* **Aim of the task**
Would you return the entries below word for word?
[Dataset records Boundary: Start]
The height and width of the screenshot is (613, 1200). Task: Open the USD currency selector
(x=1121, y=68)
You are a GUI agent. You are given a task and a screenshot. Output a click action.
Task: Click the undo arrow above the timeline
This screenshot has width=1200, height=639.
[Dataset records Boundary: End]
* **Reply to the task**
The height and width of the screenshot is (613, 1200). Task: Open the USD currency selector
(x=1121, y=68)
You are a GUI agent. You are given a task and a screenshot. Output a click action.
Task: Click the undo arrow above the timeline
This screenshot has width=1200, height=639.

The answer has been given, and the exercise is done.